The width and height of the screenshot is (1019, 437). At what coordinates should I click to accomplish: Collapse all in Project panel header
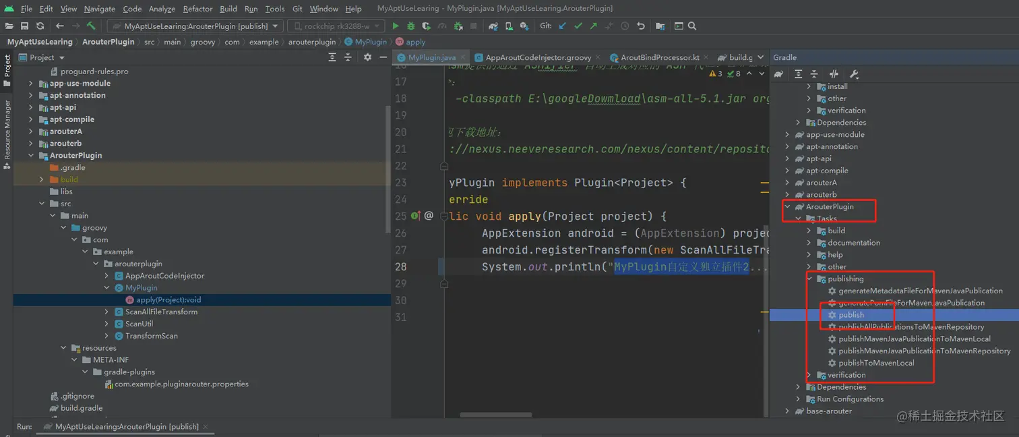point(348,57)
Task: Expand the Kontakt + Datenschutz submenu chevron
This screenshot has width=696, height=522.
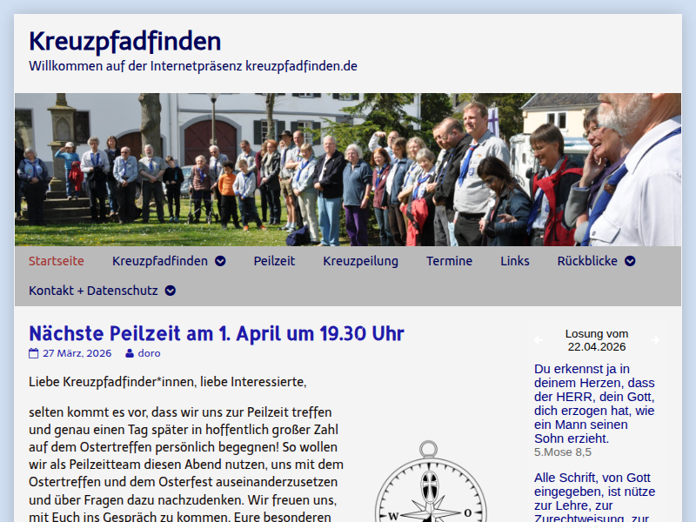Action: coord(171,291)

--

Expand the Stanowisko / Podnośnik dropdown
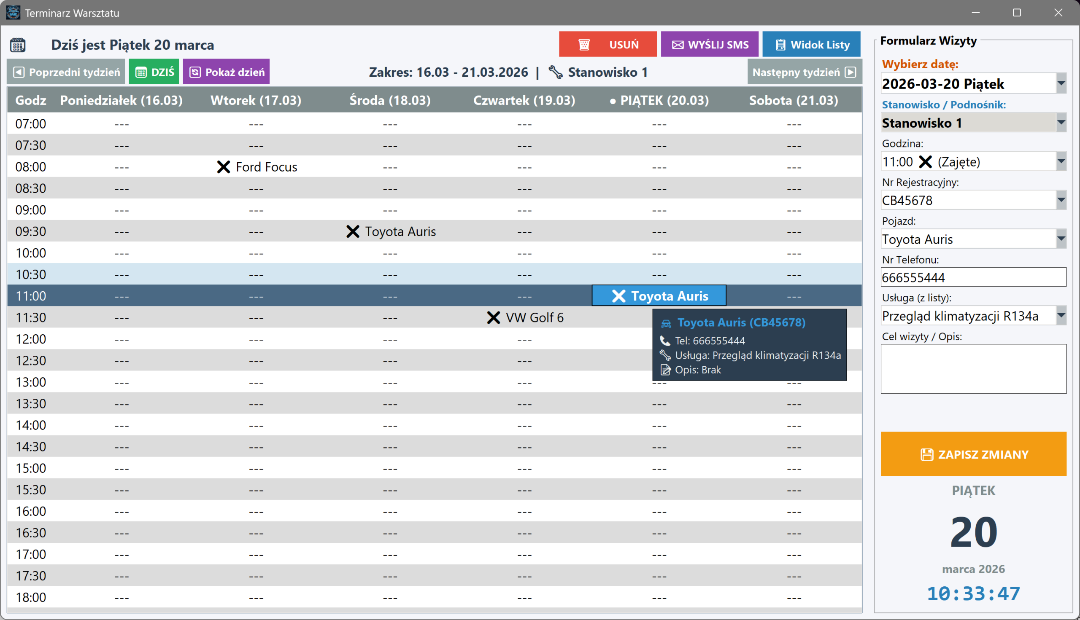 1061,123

* * *

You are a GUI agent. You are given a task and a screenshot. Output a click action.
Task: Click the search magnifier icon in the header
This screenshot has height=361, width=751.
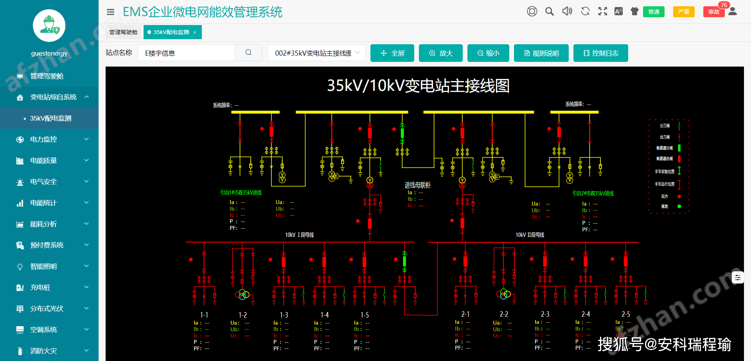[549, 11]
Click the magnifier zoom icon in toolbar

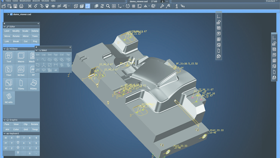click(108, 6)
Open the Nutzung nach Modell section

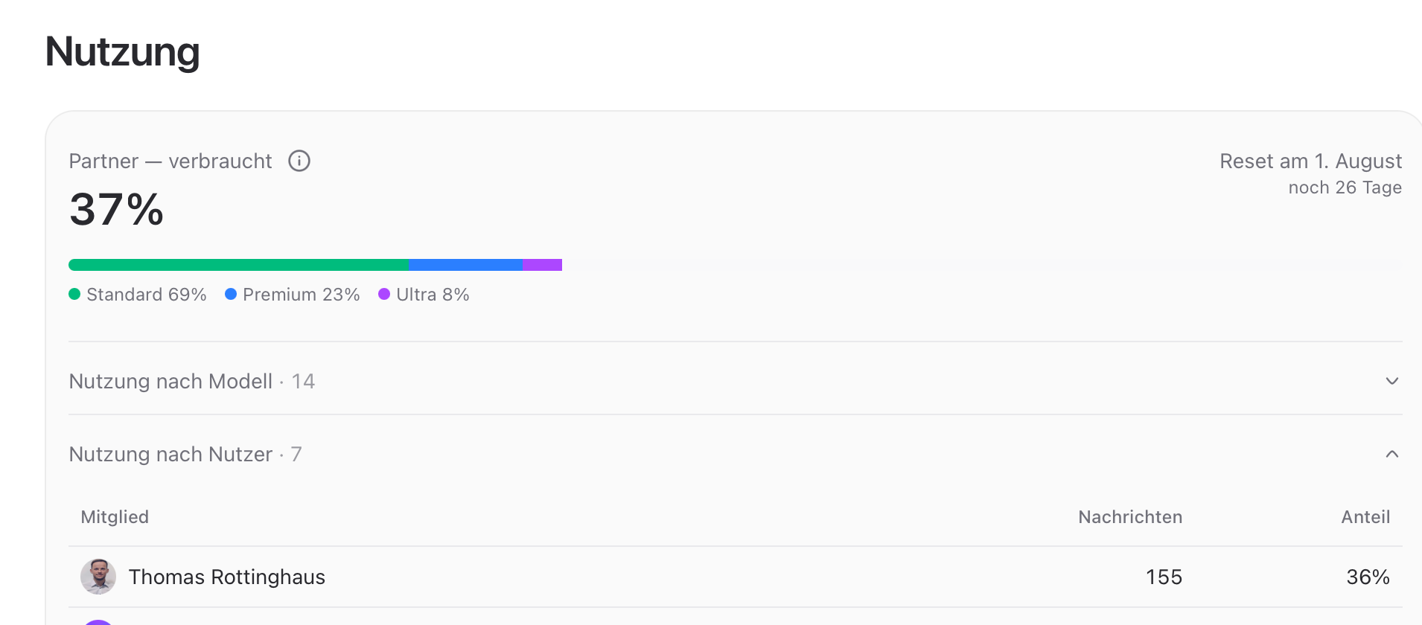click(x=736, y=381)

### The problem:
Can you give the data again from the line with "The width and" to the line with "Action: coord(171,291)", switching "screenshot" to "capture" and changing nothing else? Leave the pictures out of your answer.

### Exercise result:
The width and height of the capture is (1019, 437). At what coordinates should I click to accomplish: Collapse all in Project panel header
point(348,57)
Task: Expand the Kontakt + Datenschutz submenu chevron
This capture has width=696, height=522.
Action: coord(171,291)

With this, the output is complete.